TED Community » Rye Barcott

About Me

While an undergraduate at UNC-Chapel Hill in 2001, Rye founded Carolina For Kibera (CFK) in Kenya with Salim Mohamed and the late Tabitha Atieno Festo, who each shared the conviction that the poor have the solutions to the problems they face. Named a Time Magazine and Gates Foundation “Hero of Global Health,” CFK fights poverty and promotes ethnic and religious reconciliation through a unique model of participatory development.

Rye served on active duty in the U.S. Marine Corps for five years and is currently a joint MPA and MBA candidate at Harvard University, where he is a Reynolds Social Entrepreneurship Fellow and a George Leadership Fellow.

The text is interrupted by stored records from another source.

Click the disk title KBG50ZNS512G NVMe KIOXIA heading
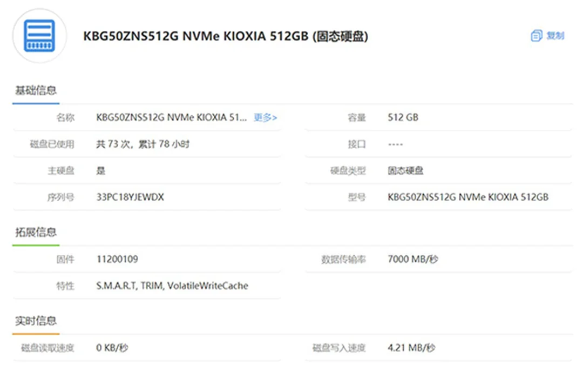Viewport: 583px width, 384px height. (226, 37)
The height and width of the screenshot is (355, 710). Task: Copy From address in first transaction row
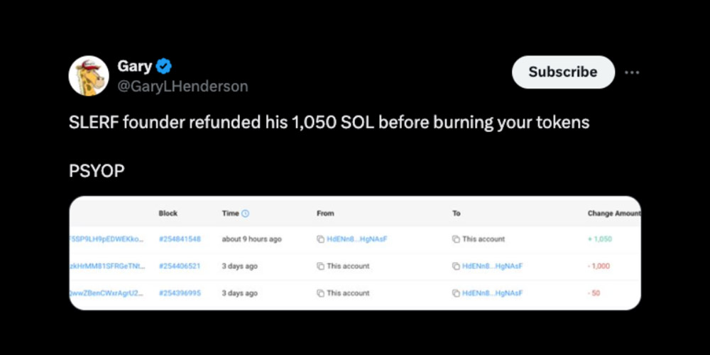[x=320, y=239]
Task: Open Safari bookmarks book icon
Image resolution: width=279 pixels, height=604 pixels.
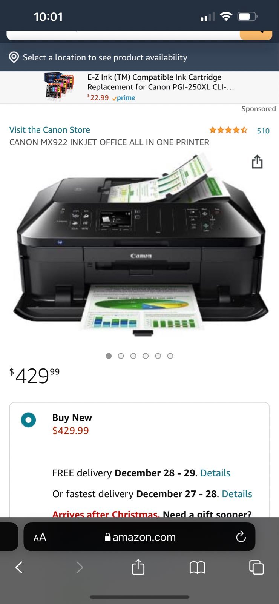Action: click(x=197, y=567)
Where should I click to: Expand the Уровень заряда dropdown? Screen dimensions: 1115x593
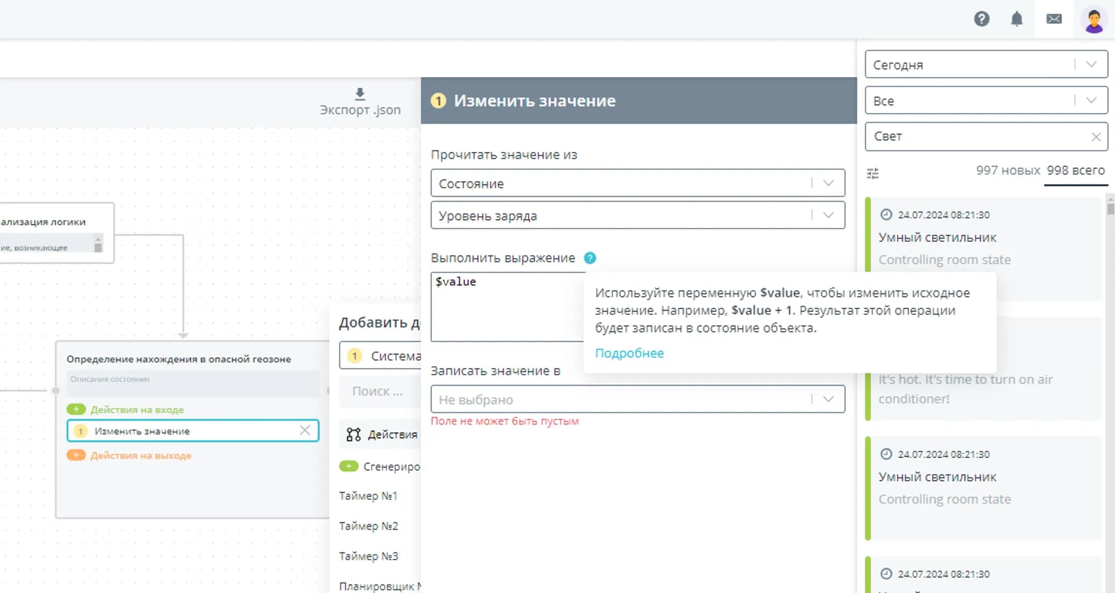click(828, 216)
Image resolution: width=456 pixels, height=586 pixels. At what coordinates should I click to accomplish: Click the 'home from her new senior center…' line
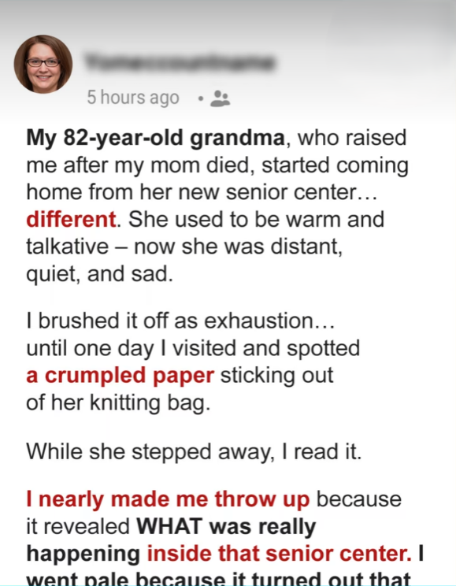click(202, 192)
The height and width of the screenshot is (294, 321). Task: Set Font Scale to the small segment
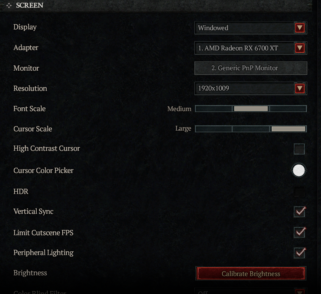pyautogui.click(x=214, y=109)
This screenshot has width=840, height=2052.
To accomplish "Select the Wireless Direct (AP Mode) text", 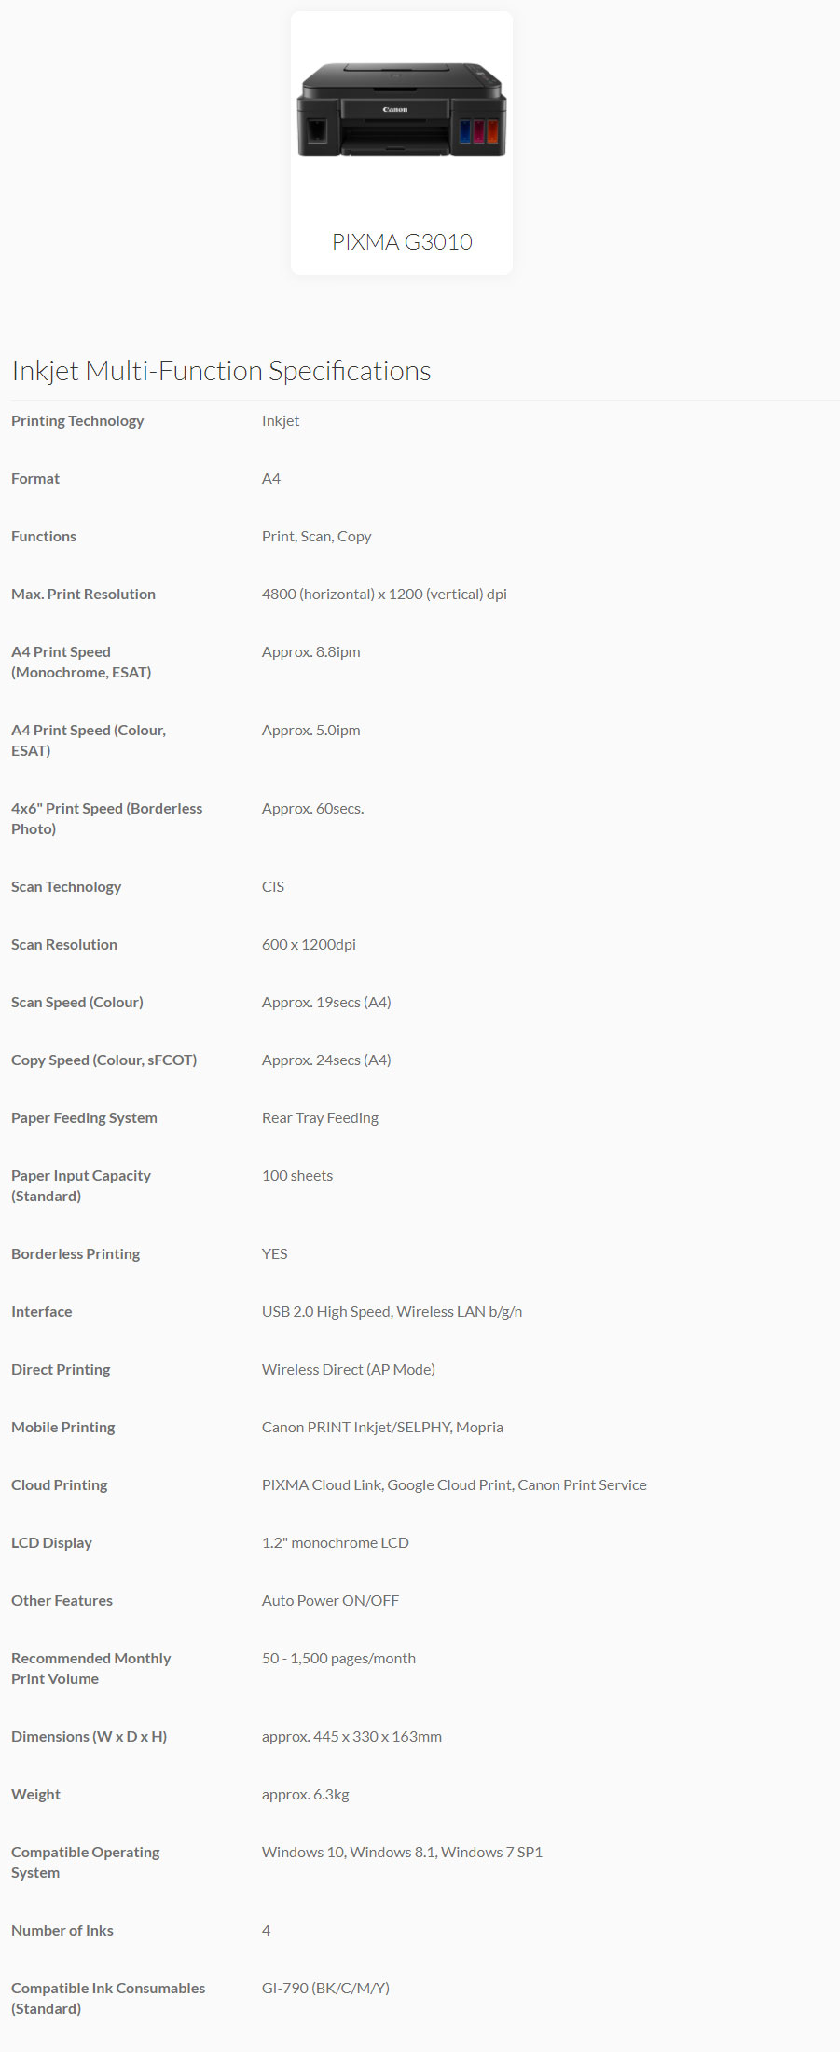I will (349, 1370).
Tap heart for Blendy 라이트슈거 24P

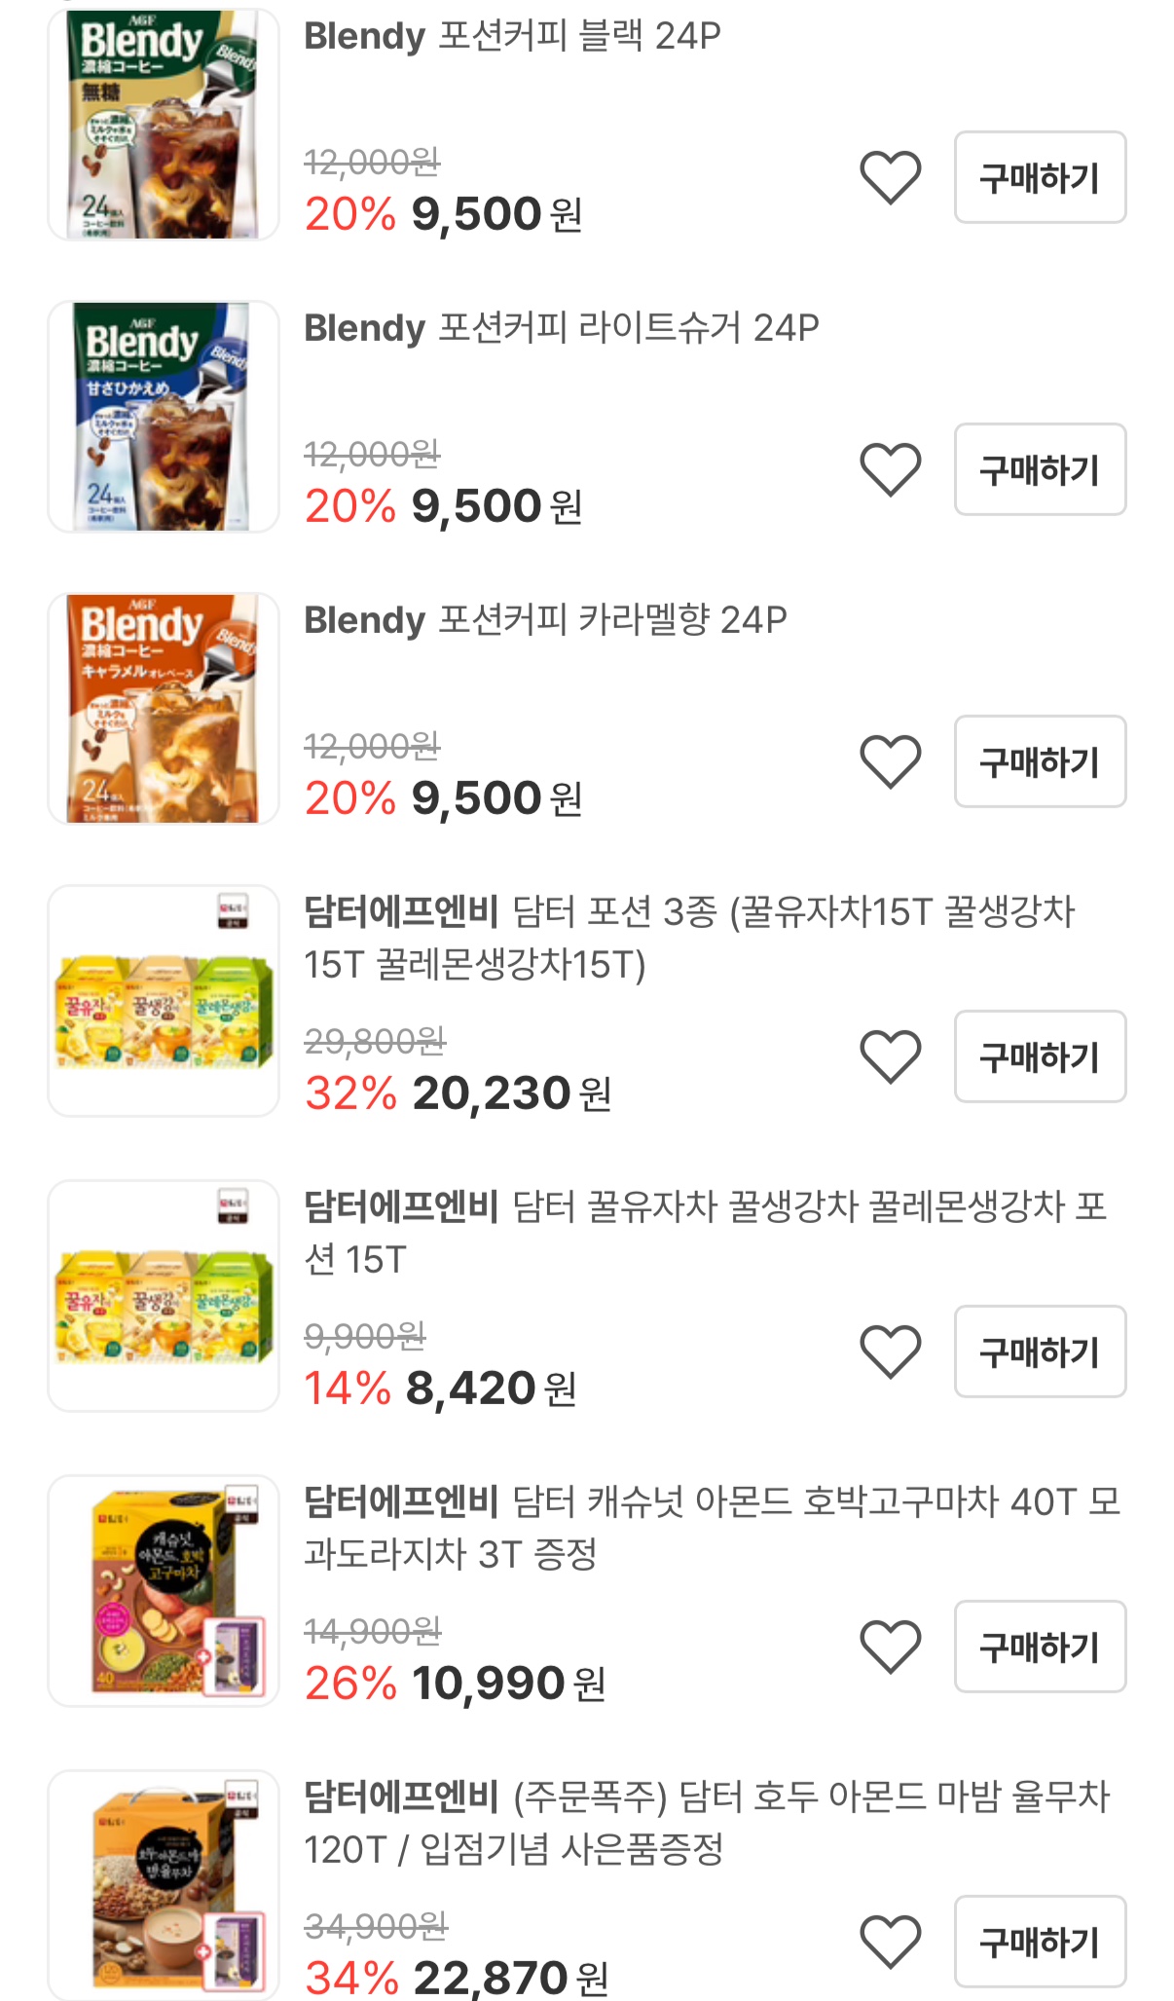(890, 469)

He is currently working with a number of cleantech start-up companies, including a leader in synthetic biology Amyris Biotechnologies of Emeryville, CA, and Consert, a Raleigh, NC-based smart grid company..

The President of Harvard appointed Rye to the Harvard Endowment’s Advisory Committee on Shareholder Responsibility and the Harvard University Committee on Rights and Responsibilities. He also serves as a member of the UNC NROTC Board of Directors and the World Learning Board of Trustees (Audit and Investment Committees). In 2006 ABC World News named him a “Person of the Year.”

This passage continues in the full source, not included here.